■ TEXT FOR ANALYSIS:
SNP data are also available in Zarr format, which can be convenient and efficient to use for certain types of analysis. These data can be analysed directly in the cloud without downloading to the local system, see the Ag3 cloud data access guide for more information. The data can also be downloaded to your own system for local analysis if that is more convenient. Below are examples of how to download the Zarr data to your local system.

The data are organised into several Zarr hierarchies.

SNP sites and alleles

Data on the genomic positions (sites) and reference and alternate alleles that were genotyped can be downloaded as follows:

!mkdir -pv ~/vo_agam_release/v3/snp_genotypes/all/sites/
!gsutil -m rsync -r \
    gs://vo_agam_release/v3/snp_genotypes/all/sites/ \
    ~/vo_agam_release/v3/snp_genotypes/all/sites/

Site filters

SNP calling is not always reliable, and we have created some site filters to allow excluding low quality SNPs. To download site filters data in Zarr format, excluding some parts of the data that you probably won’t need:

!mkdir -pv ~/vo_agam_release/v3/site_filters/
!gsutil -m rsync -r \
    -x '.*vcf.*|.*crosses_stats.*|.*[MG]Q10.*|.*[MG]Q30.*|.*[MG]Q_mean.*|.*[MG]Q_std.*|.*/lo_.*|.*/hi_.*|.*no_cov.*|.*allele_consistency.*|.*heterozygosity.*' \
    gs://vo_agam_release/v3/site_filters/ \
    ~/vo_agam_release/v3/site_filters/

SNP genotypes

SNP genotypes are available for each sample set separately. E.g., to download SNP genotypes in Zarr format for sample set AG1000G-BF-A, excluding some data you probably won’t need:

!mkdir -pv ~/vo_agam_release/v3/snp_genotypes/all/AG1000G-BF-A/
!gsutil -m rsync -r \
        -x '.*/calldata/(AD|GQ|MQ)/.*' \
        gs://vo_agam_release/v3/snp_genotypes/all/AG1000G-BF-A/ \
        ~/vo_agam_release/v3/snp_genotypes/all/AG1000G-BF-A/

Copy number variation (CNV) data

Data on copy number variation within the Ag3 cohort are available as three separate data types:

  • HMM – Genome-wide inferences of copy number state within each individual mosquito in 300 bp non-overlapping windows.

■ Data records:

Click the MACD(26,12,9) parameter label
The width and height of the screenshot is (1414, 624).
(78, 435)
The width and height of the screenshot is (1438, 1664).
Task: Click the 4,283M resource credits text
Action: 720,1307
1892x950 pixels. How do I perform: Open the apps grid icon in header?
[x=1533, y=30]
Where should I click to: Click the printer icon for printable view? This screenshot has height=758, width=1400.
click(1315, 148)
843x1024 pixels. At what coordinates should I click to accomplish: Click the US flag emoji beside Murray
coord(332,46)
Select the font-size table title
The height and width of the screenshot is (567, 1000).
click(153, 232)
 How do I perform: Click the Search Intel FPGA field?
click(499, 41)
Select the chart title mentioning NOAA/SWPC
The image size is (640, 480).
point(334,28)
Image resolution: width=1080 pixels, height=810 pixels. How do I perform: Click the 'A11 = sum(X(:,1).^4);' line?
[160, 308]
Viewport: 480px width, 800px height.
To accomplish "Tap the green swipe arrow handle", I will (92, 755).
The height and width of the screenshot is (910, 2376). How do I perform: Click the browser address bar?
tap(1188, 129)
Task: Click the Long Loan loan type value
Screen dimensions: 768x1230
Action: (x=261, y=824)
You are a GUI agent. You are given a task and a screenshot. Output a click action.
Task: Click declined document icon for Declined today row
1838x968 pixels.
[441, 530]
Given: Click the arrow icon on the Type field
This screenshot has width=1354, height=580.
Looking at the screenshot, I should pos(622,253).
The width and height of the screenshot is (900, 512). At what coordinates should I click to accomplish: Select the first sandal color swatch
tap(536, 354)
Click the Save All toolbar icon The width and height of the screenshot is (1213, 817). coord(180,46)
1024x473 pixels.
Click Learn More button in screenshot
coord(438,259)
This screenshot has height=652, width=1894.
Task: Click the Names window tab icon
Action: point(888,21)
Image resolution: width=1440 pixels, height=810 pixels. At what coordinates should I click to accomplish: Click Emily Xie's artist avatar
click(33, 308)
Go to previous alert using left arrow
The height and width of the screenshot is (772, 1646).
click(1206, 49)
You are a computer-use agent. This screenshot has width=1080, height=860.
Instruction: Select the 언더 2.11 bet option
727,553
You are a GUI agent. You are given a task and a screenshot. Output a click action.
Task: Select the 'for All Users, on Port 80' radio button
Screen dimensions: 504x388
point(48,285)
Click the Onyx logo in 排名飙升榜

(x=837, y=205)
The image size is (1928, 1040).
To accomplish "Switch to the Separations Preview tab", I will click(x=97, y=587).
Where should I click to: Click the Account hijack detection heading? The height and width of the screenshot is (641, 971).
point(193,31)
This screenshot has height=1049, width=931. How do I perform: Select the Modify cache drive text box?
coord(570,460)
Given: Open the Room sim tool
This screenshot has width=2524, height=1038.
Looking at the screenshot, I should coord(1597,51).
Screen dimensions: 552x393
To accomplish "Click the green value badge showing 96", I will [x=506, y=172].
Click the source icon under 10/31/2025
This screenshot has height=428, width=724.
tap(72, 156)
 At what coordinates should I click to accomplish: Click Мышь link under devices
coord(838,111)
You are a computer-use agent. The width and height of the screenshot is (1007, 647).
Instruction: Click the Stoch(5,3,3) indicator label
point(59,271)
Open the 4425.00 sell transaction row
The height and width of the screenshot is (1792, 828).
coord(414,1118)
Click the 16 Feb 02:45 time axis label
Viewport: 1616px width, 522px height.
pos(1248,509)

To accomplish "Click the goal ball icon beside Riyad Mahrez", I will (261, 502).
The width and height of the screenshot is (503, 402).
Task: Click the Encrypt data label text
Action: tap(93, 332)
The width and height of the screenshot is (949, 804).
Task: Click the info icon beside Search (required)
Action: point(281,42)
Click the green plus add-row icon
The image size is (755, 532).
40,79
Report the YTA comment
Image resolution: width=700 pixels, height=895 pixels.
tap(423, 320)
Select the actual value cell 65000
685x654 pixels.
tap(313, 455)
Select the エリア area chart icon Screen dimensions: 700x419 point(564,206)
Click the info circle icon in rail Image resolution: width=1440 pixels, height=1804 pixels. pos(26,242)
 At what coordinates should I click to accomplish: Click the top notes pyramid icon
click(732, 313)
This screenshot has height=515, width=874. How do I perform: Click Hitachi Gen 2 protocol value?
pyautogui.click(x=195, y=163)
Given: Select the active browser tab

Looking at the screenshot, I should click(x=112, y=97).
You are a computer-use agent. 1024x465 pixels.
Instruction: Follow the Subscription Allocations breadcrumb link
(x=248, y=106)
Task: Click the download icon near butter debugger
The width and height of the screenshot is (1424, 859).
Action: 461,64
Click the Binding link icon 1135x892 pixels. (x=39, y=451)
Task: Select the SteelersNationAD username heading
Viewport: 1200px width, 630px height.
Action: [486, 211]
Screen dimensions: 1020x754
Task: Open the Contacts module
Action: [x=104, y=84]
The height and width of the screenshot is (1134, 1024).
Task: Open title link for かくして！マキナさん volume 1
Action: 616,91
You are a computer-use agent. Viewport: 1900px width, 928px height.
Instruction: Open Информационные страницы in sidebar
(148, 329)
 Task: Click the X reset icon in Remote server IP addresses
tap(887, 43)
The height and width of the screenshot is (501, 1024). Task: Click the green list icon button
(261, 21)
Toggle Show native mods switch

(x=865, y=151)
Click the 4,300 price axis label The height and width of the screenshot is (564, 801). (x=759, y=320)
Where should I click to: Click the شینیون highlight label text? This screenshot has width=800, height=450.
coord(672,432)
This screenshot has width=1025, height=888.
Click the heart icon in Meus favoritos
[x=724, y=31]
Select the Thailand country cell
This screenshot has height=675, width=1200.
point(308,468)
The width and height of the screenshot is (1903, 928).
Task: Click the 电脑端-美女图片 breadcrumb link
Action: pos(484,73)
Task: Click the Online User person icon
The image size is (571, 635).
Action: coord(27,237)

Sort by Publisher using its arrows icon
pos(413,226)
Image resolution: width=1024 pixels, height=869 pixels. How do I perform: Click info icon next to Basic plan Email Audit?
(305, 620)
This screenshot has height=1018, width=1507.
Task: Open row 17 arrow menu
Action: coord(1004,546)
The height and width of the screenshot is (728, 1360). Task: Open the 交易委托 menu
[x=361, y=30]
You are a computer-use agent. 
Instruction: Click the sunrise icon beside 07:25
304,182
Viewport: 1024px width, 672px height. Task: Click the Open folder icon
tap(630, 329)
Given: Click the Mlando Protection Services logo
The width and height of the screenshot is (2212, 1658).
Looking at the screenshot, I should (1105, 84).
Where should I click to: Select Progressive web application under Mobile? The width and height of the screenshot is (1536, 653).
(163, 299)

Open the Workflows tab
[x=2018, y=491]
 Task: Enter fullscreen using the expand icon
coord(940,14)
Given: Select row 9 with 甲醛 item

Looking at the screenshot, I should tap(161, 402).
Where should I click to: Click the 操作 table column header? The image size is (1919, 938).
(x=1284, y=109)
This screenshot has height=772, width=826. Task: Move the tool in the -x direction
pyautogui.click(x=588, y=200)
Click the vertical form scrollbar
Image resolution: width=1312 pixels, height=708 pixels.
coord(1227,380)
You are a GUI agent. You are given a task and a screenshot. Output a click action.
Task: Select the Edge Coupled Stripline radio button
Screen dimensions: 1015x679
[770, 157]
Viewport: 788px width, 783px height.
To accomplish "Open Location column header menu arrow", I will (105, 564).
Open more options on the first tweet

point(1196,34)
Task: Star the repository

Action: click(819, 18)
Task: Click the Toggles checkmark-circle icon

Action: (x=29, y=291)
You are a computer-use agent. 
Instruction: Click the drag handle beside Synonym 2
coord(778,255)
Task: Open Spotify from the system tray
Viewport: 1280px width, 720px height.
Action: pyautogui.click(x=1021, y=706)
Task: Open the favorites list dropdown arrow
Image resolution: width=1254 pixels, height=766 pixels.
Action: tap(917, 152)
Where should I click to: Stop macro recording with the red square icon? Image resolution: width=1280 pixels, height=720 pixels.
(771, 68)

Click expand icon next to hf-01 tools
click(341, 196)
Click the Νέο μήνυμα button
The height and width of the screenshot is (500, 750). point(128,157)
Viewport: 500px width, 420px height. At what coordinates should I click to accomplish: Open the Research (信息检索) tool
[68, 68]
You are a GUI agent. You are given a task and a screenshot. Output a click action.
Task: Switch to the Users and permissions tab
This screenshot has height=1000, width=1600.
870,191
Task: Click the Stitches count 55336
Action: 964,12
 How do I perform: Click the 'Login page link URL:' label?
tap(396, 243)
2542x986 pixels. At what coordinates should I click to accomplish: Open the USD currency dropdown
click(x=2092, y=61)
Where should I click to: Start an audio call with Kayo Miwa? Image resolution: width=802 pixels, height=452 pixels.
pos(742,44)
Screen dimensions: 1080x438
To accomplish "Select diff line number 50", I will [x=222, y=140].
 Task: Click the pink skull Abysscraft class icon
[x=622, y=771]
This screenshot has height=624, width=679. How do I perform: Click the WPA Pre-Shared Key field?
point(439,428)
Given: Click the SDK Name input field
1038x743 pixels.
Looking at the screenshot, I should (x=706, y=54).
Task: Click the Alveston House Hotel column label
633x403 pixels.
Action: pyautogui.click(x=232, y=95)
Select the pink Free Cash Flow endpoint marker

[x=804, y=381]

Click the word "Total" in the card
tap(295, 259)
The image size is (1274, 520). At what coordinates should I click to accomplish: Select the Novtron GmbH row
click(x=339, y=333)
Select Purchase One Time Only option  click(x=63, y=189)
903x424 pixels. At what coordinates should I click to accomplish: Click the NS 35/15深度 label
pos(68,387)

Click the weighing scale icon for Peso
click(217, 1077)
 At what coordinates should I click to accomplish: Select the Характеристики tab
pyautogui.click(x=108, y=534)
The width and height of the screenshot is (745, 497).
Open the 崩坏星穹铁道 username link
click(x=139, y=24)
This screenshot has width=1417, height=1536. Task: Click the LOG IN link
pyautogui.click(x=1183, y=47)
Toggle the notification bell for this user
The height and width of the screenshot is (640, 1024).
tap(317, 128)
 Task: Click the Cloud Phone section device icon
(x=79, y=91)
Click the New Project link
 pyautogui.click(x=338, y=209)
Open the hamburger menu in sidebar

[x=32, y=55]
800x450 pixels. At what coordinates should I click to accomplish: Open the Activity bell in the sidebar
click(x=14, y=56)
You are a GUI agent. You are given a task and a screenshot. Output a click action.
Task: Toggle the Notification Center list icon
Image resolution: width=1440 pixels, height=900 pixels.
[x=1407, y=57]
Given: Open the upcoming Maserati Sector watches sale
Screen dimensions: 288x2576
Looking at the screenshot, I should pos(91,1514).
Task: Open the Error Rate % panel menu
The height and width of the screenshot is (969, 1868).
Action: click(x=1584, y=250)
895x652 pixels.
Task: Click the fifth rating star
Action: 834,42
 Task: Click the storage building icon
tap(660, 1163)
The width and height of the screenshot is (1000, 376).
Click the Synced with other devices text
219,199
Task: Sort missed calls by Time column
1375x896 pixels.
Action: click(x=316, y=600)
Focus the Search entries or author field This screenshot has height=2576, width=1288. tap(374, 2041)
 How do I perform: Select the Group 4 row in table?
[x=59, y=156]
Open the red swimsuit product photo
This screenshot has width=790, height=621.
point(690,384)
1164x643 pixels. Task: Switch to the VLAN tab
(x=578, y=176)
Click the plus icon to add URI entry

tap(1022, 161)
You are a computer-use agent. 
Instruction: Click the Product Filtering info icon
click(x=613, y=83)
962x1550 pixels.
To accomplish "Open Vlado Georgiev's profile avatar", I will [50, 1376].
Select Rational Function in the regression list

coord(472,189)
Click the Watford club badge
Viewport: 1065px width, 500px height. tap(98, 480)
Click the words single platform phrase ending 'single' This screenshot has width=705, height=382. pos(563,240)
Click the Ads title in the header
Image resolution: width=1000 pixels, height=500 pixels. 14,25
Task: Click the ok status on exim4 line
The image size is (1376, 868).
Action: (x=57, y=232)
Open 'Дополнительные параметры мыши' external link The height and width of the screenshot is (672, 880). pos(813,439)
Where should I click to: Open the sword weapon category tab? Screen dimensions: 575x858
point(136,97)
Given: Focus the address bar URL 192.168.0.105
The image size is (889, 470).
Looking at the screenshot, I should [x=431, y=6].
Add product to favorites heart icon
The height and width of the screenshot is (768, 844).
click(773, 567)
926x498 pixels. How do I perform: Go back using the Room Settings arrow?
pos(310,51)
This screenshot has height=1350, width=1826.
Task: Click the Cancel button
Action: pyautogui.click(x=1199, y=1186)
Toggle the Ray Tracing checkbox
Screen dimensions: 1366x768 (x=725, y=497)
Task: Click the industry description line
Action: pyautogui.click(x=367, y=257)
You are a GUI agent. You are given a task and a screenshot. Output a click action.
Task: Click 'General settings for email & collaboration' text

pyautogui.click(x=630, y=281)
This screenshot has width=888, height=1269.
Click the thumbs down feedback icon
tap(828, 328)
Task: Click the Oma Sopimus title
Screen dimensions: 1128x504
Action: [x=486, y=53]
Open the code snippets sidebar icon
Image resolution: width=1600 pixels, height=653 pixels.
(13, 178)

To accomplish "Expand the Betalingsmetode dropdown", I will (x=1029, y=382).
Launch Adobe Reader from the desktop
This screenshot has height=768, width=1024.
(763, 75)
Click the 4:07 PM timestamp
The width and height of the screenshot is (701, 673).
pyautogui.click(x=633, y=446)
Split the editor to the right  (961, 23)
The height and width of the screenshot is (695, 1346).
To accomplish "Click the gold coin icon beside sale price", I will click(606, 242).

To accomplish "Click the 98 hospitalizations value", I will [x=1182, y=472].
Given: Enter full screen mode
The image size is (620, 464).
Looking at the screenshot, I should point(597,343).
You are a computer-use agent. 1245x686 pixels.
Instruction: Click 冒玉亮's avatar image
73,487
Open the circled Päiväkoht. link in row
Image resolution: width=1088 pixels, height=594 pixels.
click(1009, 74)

■ INSTRUCTIONS TO FOLLOW:
In the text on downloading Zarr data, what window size does the HMM data type use for its copy number state inferences?

■ WRITTEN RESPONSE:
300 bp non-overlapping windows.